What to produce
Swap every "dropdown" in the material below for "menu" and reproduce the rest unchanged.

------ Task material ------

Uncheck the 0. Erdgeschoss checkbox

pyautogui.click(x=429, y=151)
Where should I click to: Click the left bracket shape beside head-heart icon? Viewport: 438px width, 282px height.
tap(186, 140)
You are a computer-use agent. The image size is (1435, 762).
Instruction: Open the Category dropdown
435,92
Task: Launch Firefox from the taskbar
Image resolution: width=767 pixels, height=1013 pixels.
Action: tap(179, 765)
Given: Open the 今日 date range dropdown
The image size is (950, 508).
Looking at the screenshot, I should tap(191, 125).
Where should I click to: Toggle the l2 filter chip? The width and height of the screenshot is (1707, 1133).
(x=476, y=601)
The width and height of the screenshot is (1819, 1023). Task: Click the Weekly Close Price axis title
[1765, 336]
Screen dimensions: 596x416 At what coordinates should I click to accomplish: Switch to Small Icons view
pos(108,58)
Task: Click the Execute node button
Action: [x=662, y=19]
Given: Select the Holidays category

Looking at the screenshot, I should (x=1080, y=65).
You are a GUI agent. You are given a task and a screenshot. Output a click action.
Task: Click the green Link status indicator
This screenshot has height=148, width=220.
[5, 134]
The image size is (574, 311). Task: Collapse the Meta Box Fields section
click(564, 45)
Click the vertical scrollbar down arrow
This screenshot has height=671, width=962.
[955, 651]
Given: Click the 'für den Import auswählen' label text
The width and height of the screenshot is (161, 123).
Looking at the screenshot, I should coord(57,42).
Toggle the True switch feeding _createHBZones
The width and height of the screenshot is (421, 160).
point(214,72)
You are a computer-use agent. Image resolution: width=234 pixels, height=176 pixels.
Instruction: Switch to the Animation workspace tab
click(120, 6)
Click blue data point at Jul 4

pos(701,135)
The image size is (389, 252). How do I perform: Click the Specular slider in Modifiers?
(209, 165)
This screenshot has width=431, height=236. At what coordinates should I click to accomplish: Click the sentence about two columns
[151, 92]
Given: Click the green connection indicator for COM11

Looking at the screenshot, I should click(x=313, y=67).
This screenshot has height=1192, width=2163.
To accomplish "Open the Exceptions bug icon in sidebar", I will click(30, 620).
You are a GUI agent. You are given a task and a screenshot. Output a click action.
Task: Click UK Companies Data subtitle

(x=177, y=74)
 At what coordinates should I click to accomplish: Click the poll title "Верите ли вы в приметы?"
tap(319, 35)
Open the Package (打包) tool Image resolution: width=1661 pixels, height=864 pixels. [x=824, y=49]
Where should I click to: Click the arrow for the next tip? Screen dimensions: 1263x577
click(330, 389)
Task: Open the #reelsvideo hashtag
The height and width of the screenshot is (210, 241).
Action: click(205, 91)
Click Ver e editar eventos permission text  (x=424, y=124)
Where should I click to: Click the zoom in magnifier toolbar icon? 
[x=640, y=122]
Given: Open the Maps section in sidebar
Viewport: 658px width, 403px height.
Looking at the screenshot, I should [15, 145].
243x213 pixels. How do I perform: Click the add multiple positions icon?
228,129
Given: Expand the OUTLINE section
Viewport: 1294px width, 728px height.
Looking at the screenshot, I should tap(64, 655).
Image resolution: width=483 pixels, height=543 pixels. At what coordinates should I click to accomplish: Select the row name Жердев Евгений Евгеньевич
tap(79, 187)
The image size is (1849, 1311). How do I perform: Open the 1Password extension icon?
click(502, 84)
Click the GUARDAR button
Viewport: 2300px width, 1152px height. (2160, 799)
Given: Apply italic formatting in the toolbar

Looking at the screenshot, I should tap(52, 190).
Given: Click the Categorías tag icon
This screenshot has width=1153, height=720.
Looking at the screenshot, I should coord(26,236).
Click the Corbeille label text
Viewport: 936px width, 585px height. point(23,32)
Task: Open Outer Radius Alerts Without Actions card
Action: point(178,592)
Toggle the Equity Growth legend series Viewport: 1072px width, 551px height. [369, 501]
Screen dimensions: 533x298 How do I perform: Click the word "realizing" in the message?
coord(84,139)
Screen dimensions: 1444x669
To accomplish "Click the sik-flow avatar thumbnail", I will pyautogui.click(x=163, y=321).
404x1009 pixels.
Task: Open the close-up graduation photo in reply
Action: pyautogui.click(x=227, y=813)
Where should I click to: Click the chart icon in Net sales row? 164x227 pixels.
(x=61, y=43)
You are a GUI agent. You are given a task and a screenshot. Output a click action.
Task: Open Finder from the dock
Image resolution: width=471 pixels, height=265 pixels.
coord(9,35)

------

Answer to this problem
Uncheck the 0. Erdgeschoss checkbox

pyautogui.click(x=429, y=151)
Where should I click to: Click the left bracket shape beside head-heart icon? Viewport: 438px width, 282px height.
tap(186, 140)
You are a computer-use agent. The image size is (1435, 762).
Instruction: Open the Category menu
435,92
Task: Launch Firefox from the taskbar
Image resolution: width=767 pixels, height=1013 pixels.
Action: tap(179, 765)
Given: Open the 今日 date range menu
The image size is (950, 508).
Looking at the screenshot, I should tap(191, 125).
Where should I click to: Toggle the l2 filter chip? The width and height of the screenshot is (1707, 1133).
(x=476, y=601)
The width and height of the screenshot is (1819, 1023). Task: Click the Weekly Close Price axis title
[1765, 336]
Screen dimensions: 596x416 At what coordinates should I click to accomplish: Switch to Small Icons view
pos(108,58)
Task: Click the Execute node button
Action: [x=662, y=19]
Given: Select the Holidays category

Looking at the screenshot, I should (x=1080, y=65).
You are a GUI agent. You are given a task and a screenshot. Output a click action.
Task: Click the green Link status indicator
This screenshot has height=148, width=220.
[5, 134]
The image size is (574, 311). Task: Collapse the Meta Box Fields section
click(564, 45)
Click the vertical scrollbar down arrow
This screenshot has height=671, width=962.
[955, 651]
Given: Click the 'für den Import auswählen' label text
The width and height of the screenshot is (161, 123).
Looking at the screenshot, I should coord(57,42).
Toggle the True switch feeding _createHBZones
The width and height of the screenshot is (421, 160).
point(214,72)
You are a computer-use agent. Image resolution: width=234 pixels, height=176 pixels.
Instruction: Switch to the Animation workspace tab
click(120, 6)
Click blue data point at Jul 4

pos(701,135)
The image size is (389, 252). How do I perform: Click the Specular slider in Modifiers?
(209, 165)
This screenshot has width=431, height=236. At what coordinates should I click to accomplish: Click the sentence about two columns
[151, 92]
Given: Click the green connection indicator for COM11

Looking at the screenshot, I should click(x=313, y=67).
This screenshot has height=1192, width=2163.
To accomplish "Open the Exceptions bug icon in sidebar", I will click(30, 620).
You are a GUI agent. You are given a task and a screenshot. Output a click action.
Task: Click UK Companies Data subtitle

(x=177, y=74)
 At what coordinates should I click to accomplish: Click the poll title "Верите ли вы в приметы?"
tap(319, 35)
Open the Package (打包) tool Image resolution: width=1661 pixels, height=864 pixels. [x=824, y=49]
Where should I click to: Click the arrow for the next tip? Screen dimensions: 1263x577
click(330, 389)
Task: Open the #reelsvideo hashtag
The height and width of the screenshot is (210, 241).
Action: click(205, 91)
Click Ver e editar eventos permission text  (x=424, y=124)
Where should I click to: Click the zoom in magnifier toolbar icon? 
[x=640, y=122]
Given: Open the Maps section in sidebar
Viewport: 658px width, 403px height.
Looking at the screenshot, I should [15, 145].
243x213 pixels. How do I perform: Click the add multiple positions icon?
228,129
Given: Expand the OUTLINE section
Viewport: 1294px width, 728px height.
Looking at the screenshot, I should tap(64, 655).
Image resolution: width=483 pixels, height=543 pixels. At what coordinates should I click to accomplish: Select the row name Жердев Евгений Евгеньевич
tap(79, 187)
The image size is (1849, 1311). How do I perform: Open the 1Password extension icon?
click(502, 84)
Click the GUARDAR button
Viewport: 2300px width, 1152px height. (2160, 799)
Given: Apply italic formatting in the toolbar

Looking at the screenshot, I should tap(52, 190).
Given: Click the Categorías tag icon
This screenshot has width=1153, height=720.
Looking at the screenshot, I should coord(26,236).
Click the Corbeille label text
Viewport: 936px width, 585px height. point(23,32)
Task: Open Outer Radius Alerts Without Actions card
Action: point(178,592)
Toggle the Equity Growth legend series Viewport: 1072px width, 551px height. [369, 501]
Screen dimensions: 533x298 How do I perform: Click the word "realizing" in the message?
coord(84,139)
Screen dimensions: 1444x669
To accomplish "Click the sik-flow avatar thumbnail", I will pyautogui.click(x=163, y=321).
404x1009 pixels.
Task: Open the close-up graduation photo in reply
Action: pyautogui.click(x=227, y=813)
Where should I click to: Click the chart icon in Net sales row? 164x227 pixels.
(x=61, y=43)
You are a GUI agent. You are given a task and a screenshot. Output a click action.
Task: Open Finder from the dock
Image resolution: width=471 pixels, height=265 pixels.
coord(9,35)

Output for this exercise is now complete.